START Recorded information

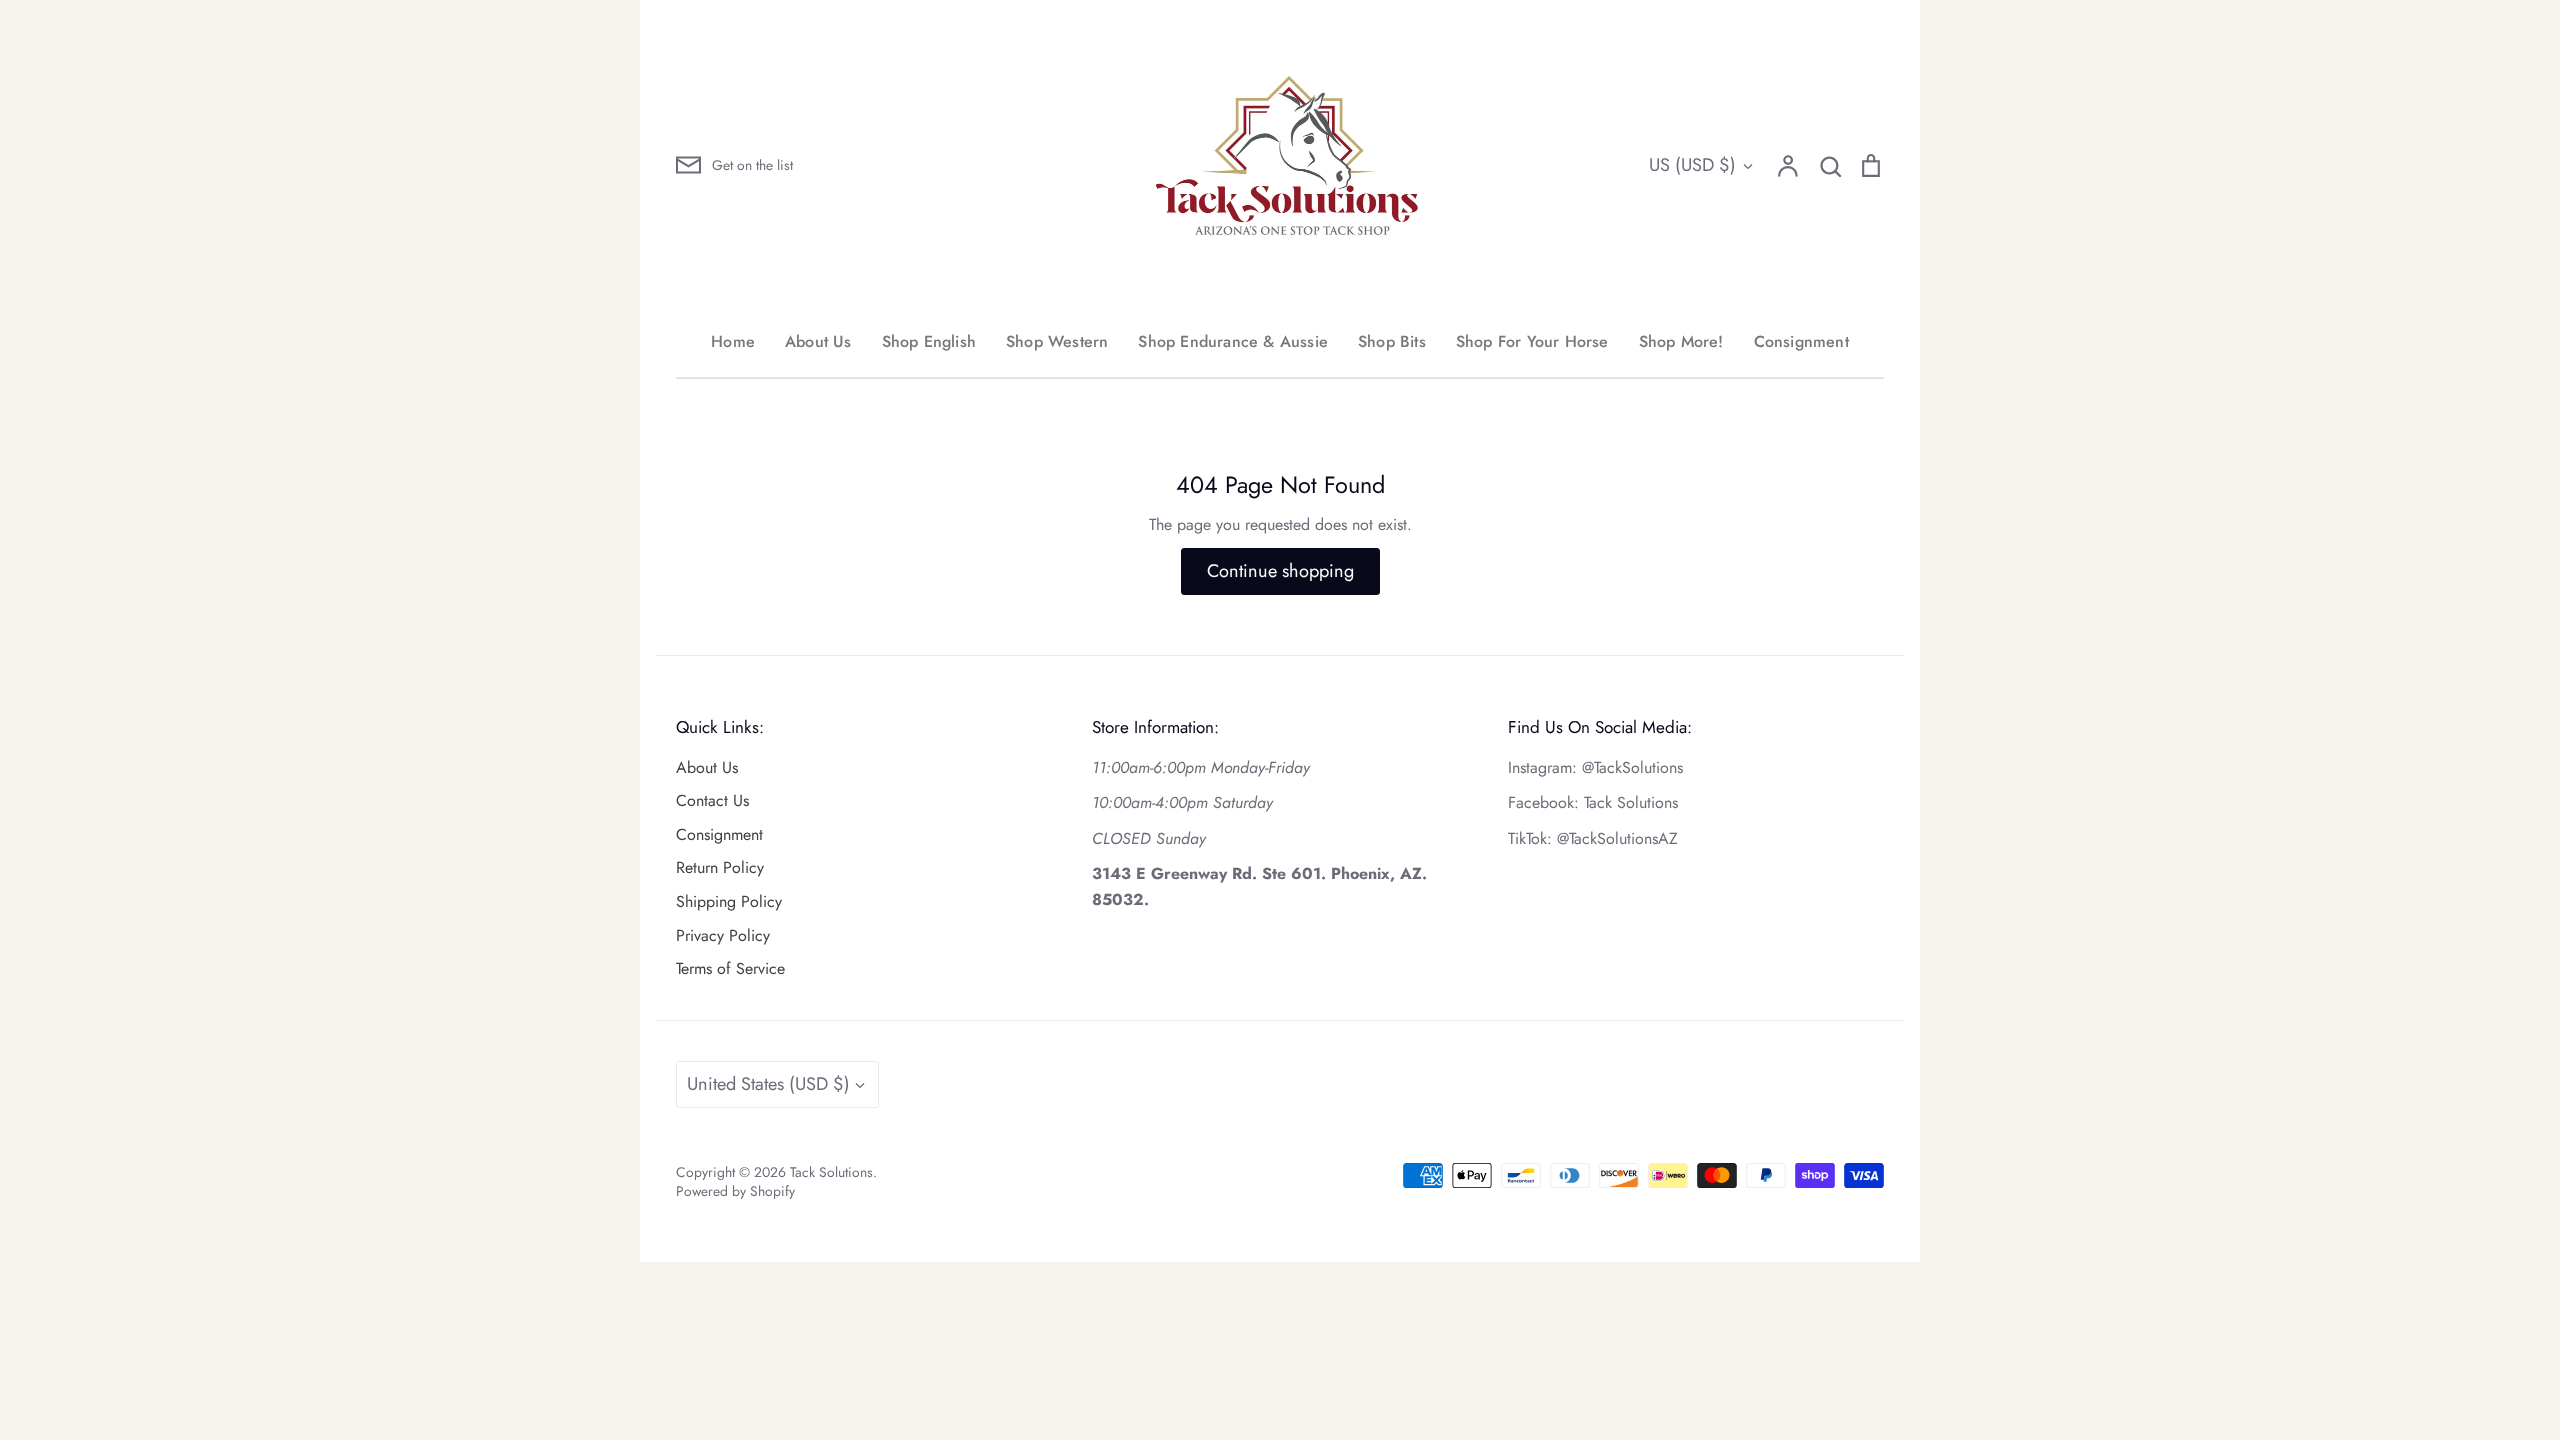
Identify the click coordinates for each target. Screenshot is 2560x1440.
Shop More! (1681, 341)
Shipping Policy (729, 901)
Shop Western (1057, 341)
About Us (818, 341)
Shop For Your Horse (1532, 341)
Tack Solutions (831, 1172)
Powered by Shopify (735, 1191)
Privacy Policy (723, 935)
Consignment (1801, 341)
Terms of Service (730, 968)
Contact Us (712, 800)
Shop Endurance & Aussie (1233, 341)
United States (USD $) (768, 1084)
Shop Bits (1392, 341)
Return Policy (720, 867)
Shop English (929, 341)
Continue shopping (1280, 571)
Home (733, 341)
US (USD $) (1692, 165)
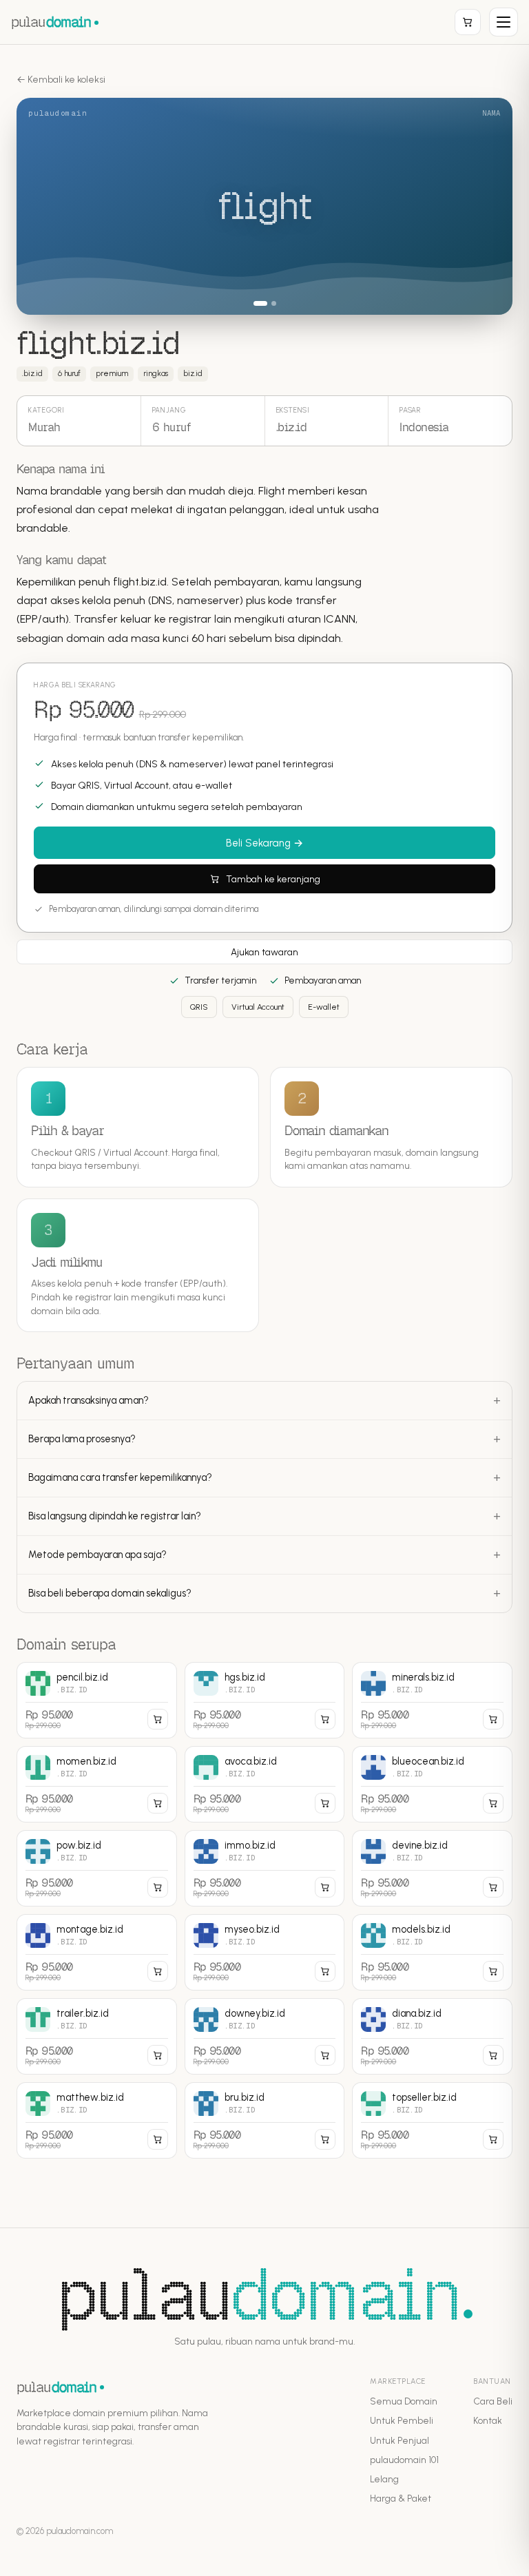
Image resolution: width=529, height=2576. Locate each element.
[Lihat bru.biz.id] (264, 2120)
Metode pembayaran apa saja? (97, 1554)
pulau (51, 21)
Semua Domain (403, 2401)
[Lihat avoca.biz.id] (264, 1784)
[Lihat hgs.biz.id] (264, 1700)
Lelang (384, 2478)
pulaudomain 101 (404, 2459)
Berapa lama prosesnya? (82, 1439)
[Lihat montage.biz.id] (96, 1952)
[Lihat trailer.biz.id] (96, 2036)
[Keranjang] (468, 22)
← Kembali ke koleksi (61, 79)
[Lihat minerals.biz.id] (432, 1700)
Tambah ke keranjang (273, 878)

END Recorded information

> **How to complete this task**:
In the entries above, please find the line with "Shipping Policy (729, 901)" and the line with "US (USD $) (1692, 165)", then write out exactly those two lines and every line between them, and nothing more.

> **Solution below**:
Shipping Policy (729, 901)
Shop Western (1057, 341)
About Us (818, 341)
Shop For Your Horse (1532, 341)
Tack Solutions (831, 1172)
Powered by Shopify (735, 1191)
Privacy Policy (723, 935)
Consignment (1801, 341)
Terms of Service (730, 968)
Contact Us (712, 800)
Shop Endurance & Aussie (1233, 341)
United States (USD $) (768, 1084)
Shop Bits (1392, 341)
Return Policy (720, 867)
Shop English (929, 341)
Continue shopping (1280, 571)
Home (733, 341)
US (USD $) (1692, 165)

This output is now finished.